Yılmaz Güney “Duvar” filminde, “Hapishaneler laboratuvardır” demişti. Ben de bu söze çok inandım. Hapishaneleri toplumun küçük halleri gibi görüyorum. Bu sebeple böyle bir film yapmak istedim. Elimizde 10 yıl öncesinden, damat koğuşunda geçen gerçek bir öykü vardı. Çünkü toplumun hassas konularından biri bu. Sürekli basında ve gündelik hayatta böyle haberler var. Bu adamlar kimdir? İçeride ne oluyor? Bunları işlememiz lazım dedim ve bu sebeple “Damat Koğuşu”nu yapmaya karar verdim.

-Ağır ve hassas bir konu... Temelde nasıl bir kurgu yaptınız?

Hiçbir şekilde ne sempati ne de empati yaratmak istedik. İçeri girelim ve buradaki insanların hikâyelerine bakalım dedik.. Bu insanlar ne yapıyor? Adaletsizliğin içinde adaletlerini nasıl sağlıyorlar? Türkiye’deki hapishanelerde olan bu. Adaletsizliğin getirdiği bir orman kanunu meselesi var içeride. Bizim filmde, bir tecavüzcünün başka bir tecavüzcüyü cezalandırması gibi bir şey bu.

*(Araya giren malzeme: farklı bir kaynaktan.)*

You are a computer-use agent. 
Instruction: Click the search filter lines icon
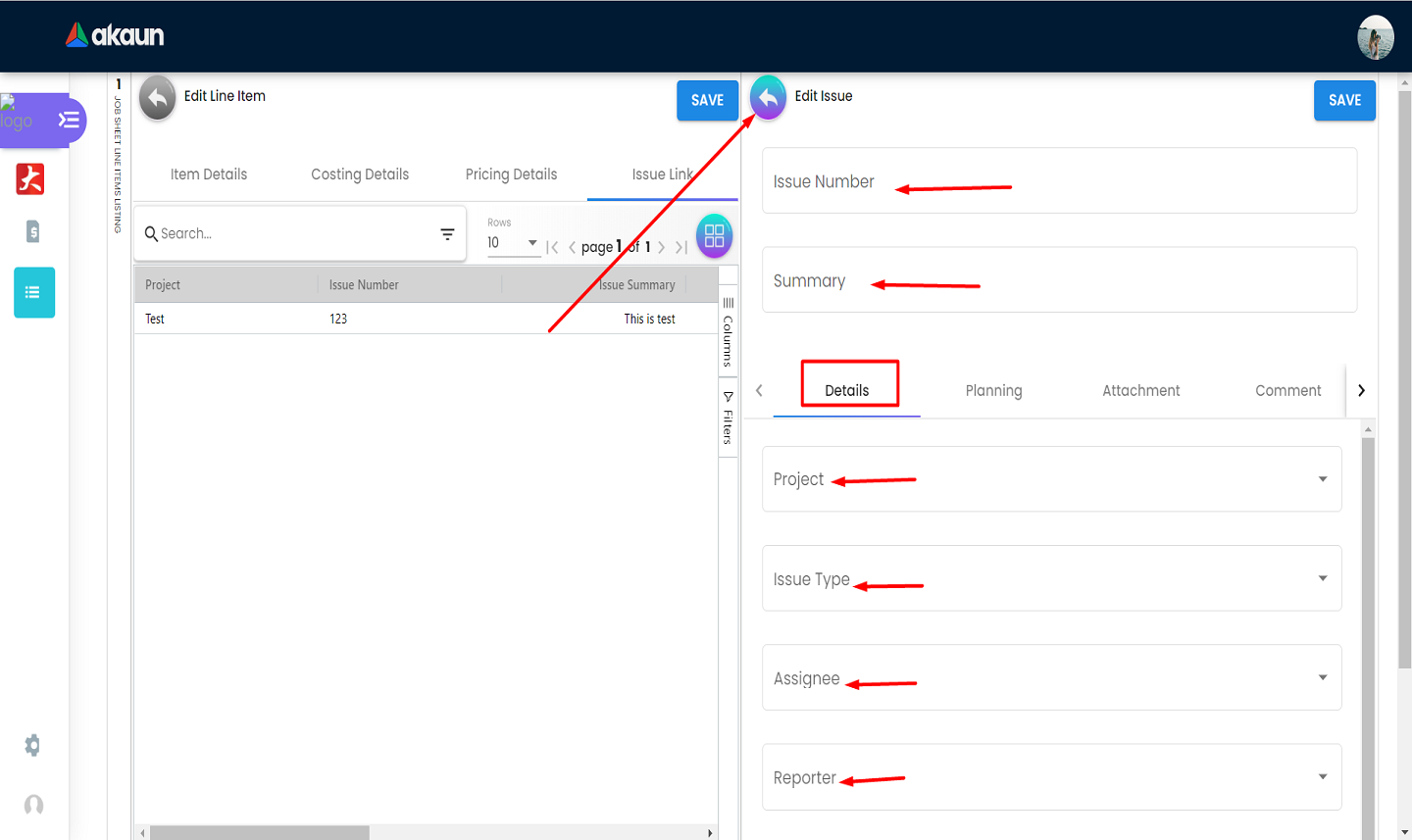coord(447,234)
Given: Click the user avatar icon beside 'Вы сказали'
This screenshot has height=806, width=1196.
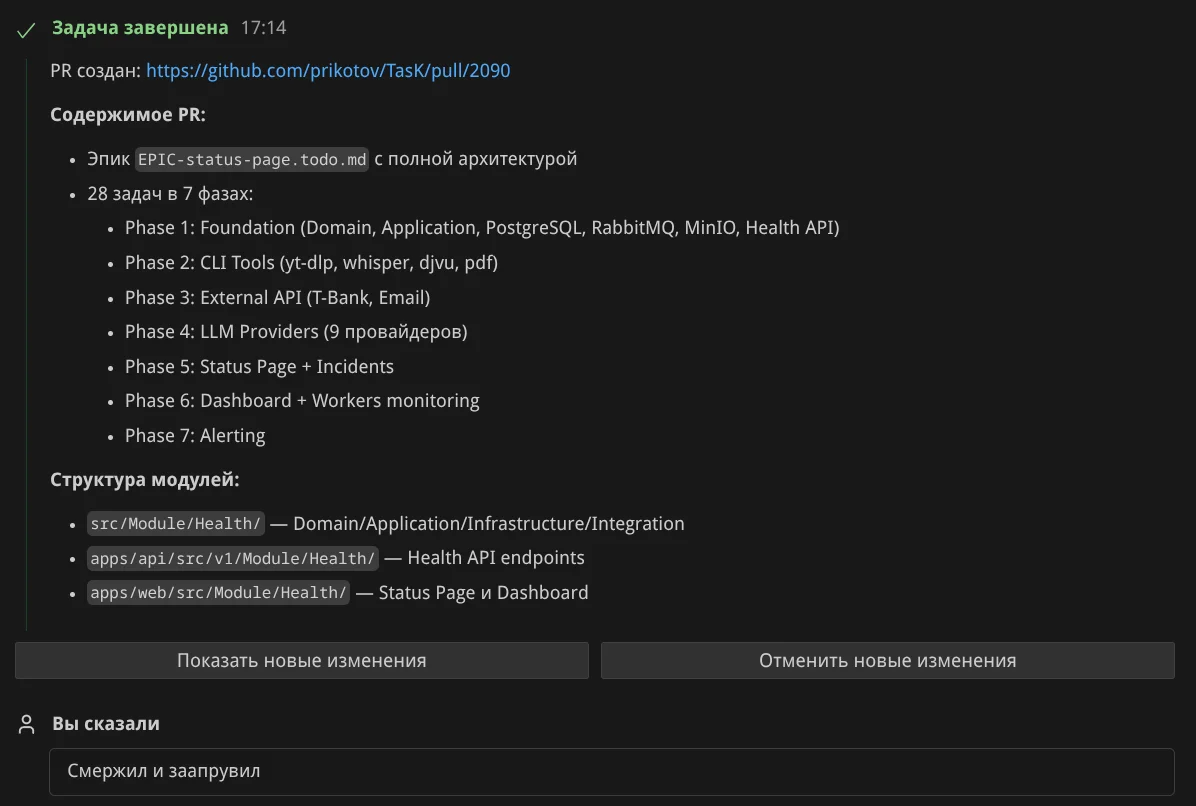Looking at the screenshot, I should point(27,724).
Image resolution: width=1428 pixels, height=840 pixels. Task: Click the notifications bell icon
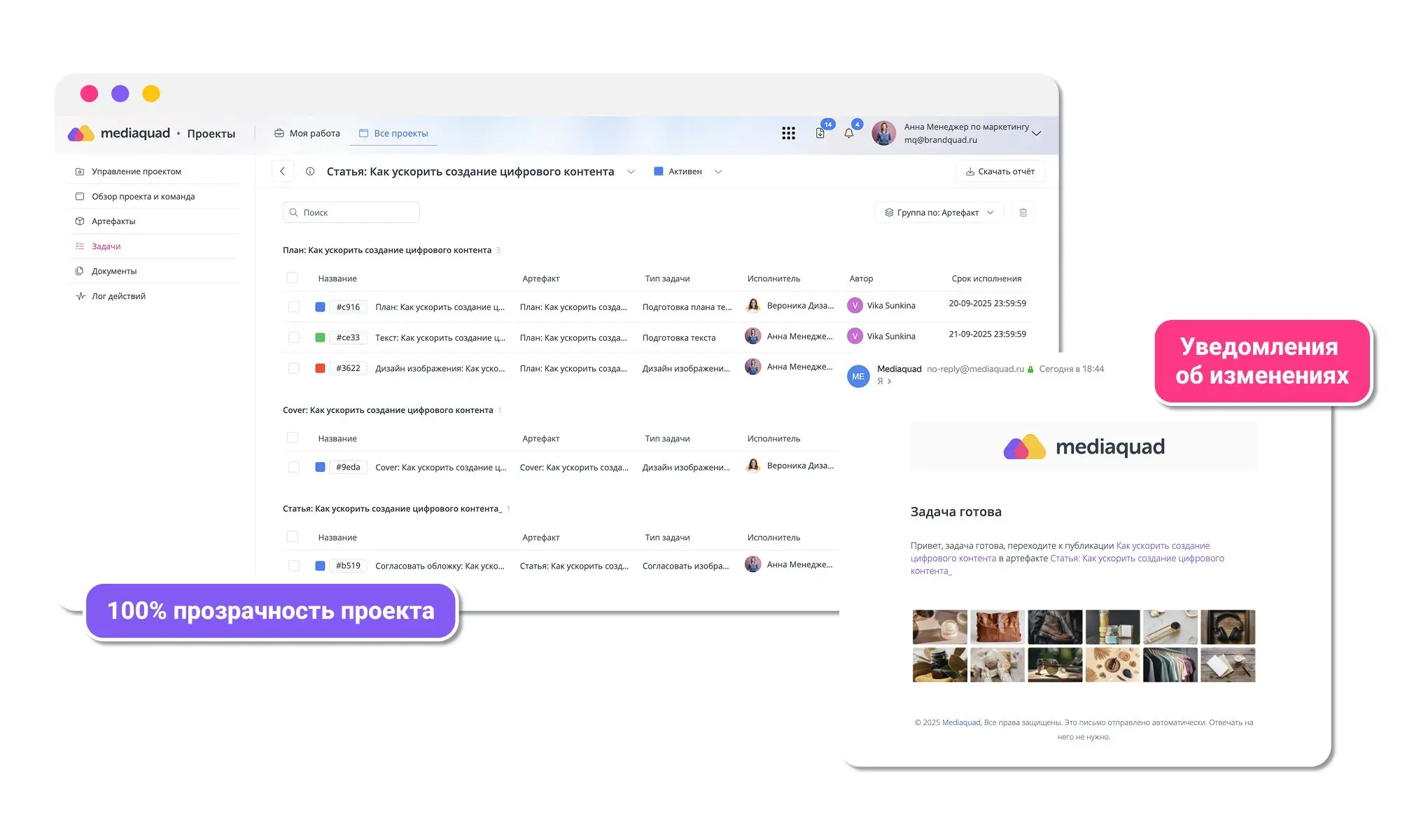click(848, 133)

Dedem ünlü bir kabadayıydı

-70’li yıllarda dedenizin hapishane günlerinde kitap yazdığını söylediniz... Kim dedeniz?

Dedem 60’lı 70’li yılların ünlü kabadayılarındandı. Arap Muarrem... O dönemin Robin Hood’uydu. Zenginden alıp fakire verirdi. Kürt İdris’lerin, Dündar Kılıç’ların daha onların yeğeni olarak olarak gezindiği yıllardı bu yıllar. Bu dönemde Yılmaz Güney ile tanışıp sıkı dost olurlar. Dedemin sert bir hayatı olduğu için haliyle hapislik yılları da çok olmuş. Çocuk tecavüzleri, tecavüzcüler ve çocukları zorla uyuşturucuya alıştırıp fuhşa zorlayanlara savaş açmış bir karakterdi. Bu konuda cinayet bile işledi. Yılmaz Güney’in “Zavallılar” filmindeki Arap karakterinin hikâyesi dedeminkiyle bire bir.

-Yılmaz Güney’in de bu filmde etkisi büyük o halde...

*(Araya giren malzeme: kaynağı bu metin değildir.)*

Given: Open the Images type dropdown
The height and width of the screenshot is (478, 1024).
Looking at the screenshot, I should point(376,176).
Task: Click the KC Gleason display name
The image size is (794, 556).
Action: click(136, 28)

Yılmaz Güney de dedeme bu konuda kitap yazması için çok ısrar etmiş. “Bizim Kafes” adlı bir kitap yazmış. Hatta dedem elindeki son parasını bile bu kitaba yatırmış. O dönem Yılmaz Güney, Türkiye’den kaçıyor. Dedem de ölüyor. Bu kitaptan da yola çıkarak hapishane filmleri ve insan hikâyeleri çekmekte boynumun borcu gibi hissettim.

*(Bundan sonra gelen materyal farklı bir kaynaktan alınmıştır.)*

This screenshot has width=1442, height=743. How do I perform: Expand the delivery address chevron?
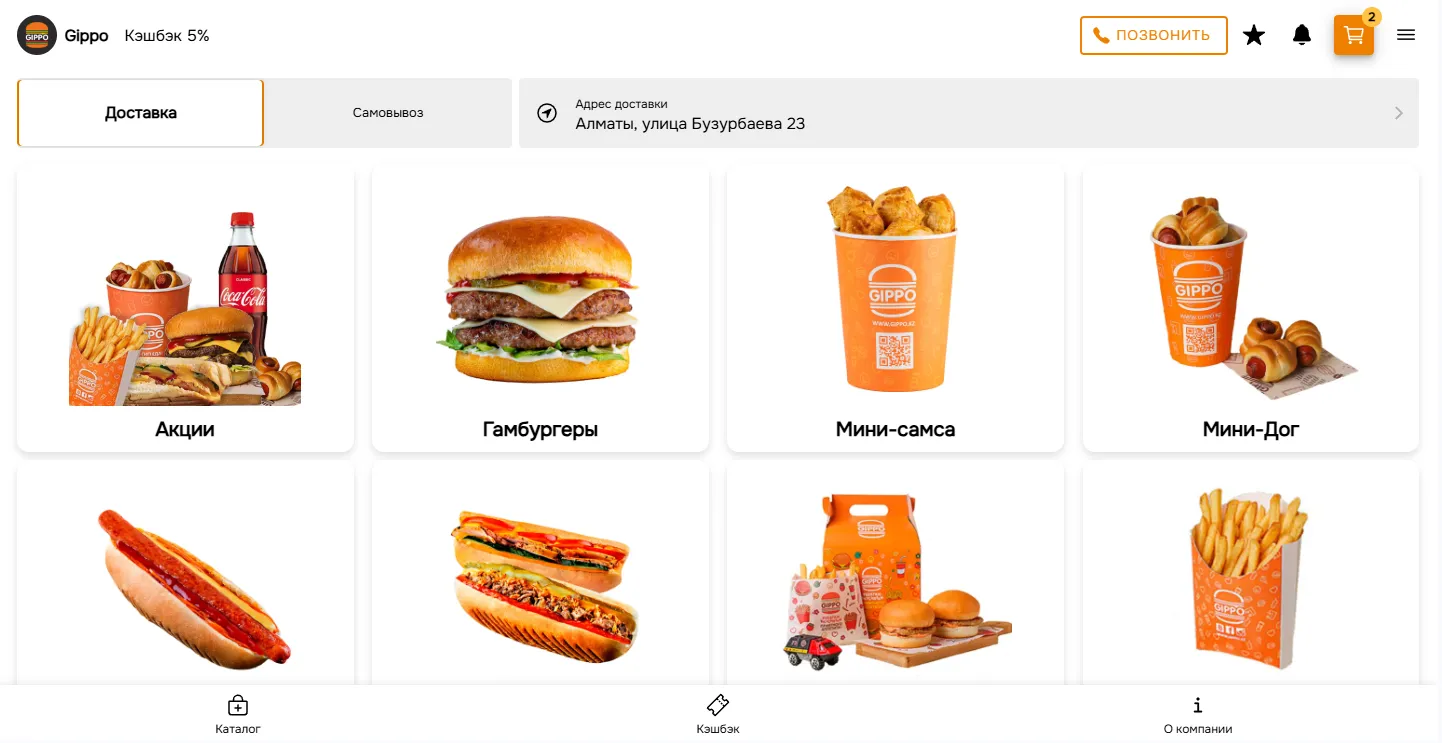pos(1399,113)
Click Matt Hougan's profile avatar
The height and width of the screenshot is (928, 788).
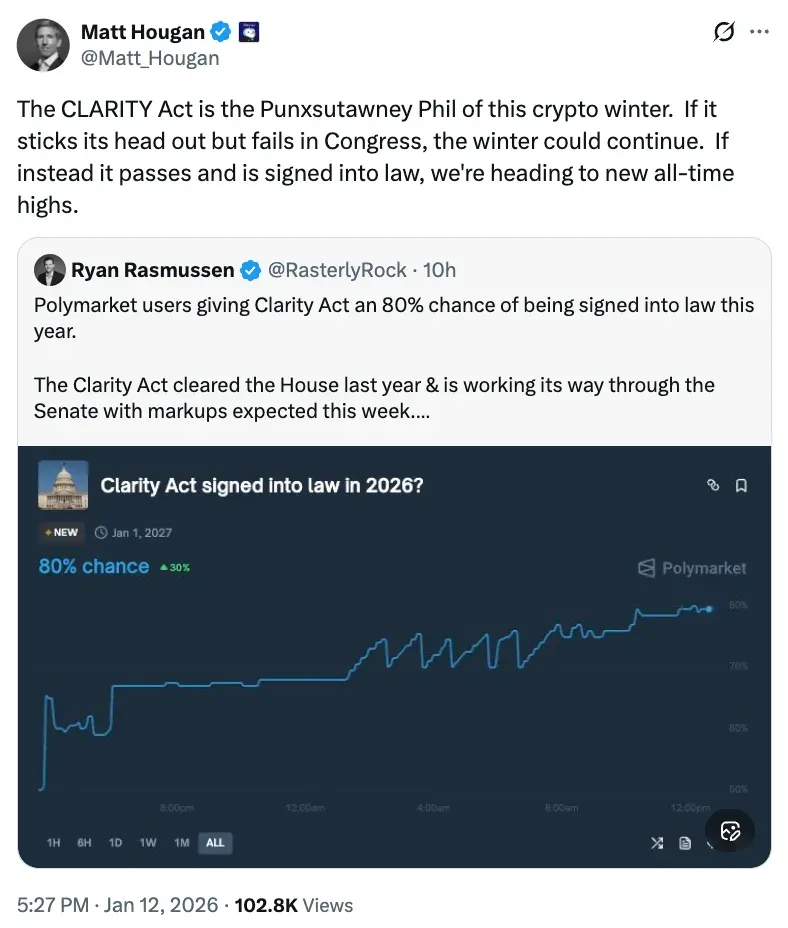(43, 43)
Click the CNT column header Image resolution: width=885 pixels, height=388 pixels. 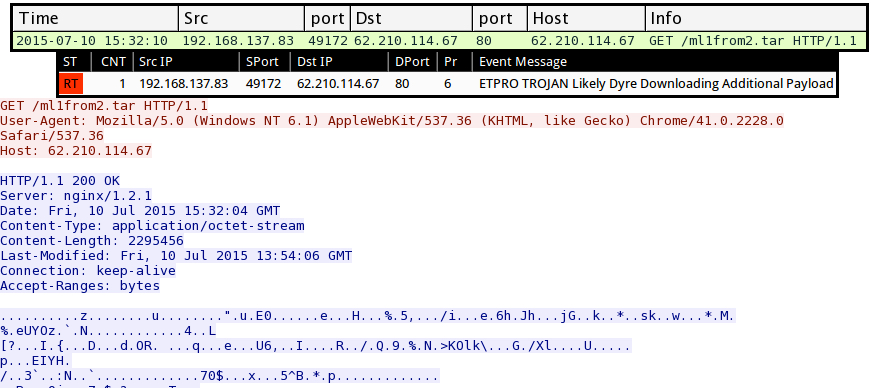113,62
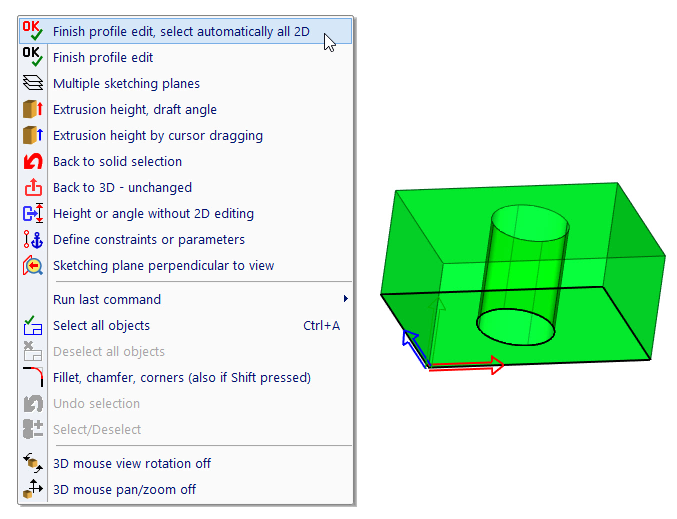The width and height of the screenshot is (677, 519).
Task: Click the Height or angle without editing icon
Action: pos(33,214)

-Filmi çekerken bir yönetmenden ziyade insan olarak ne hissettiniz?

Böyle hislerin coğrafik olduğunu düşünüyorum. Türkiye’de bir linç kültürü var. “Damat koğuşuna atsınlar da bir cezasını versinler” diye. Oysa bu da hastalıklı bir düşünce. Çünkü zaten bir adalet sistemi var ve onu cezalandırması gereken bu sistem.

-Filmde tecavüz sahneleri giyinik çekilmiş. Kendi oto sansürünüzü yapmış gibisiniz.

Açıkçası yaptım. Bulunduğumuz yıllarda insanlar sansüre uğruyor. Eskiden de bu vardı. Bunu bile bile sansüre uğramak bana aptalca geliyor. Elbette ben de isterim otosansürümü yapmadan film çekmeyi. Ancak bu toplumsal bir devrim içeriyor.

-Barış Atay son dönemde muhaliftavrı ile çok fazla ön planda. Genç bir yönetmen olarak bu sizi endişelendirdi mi?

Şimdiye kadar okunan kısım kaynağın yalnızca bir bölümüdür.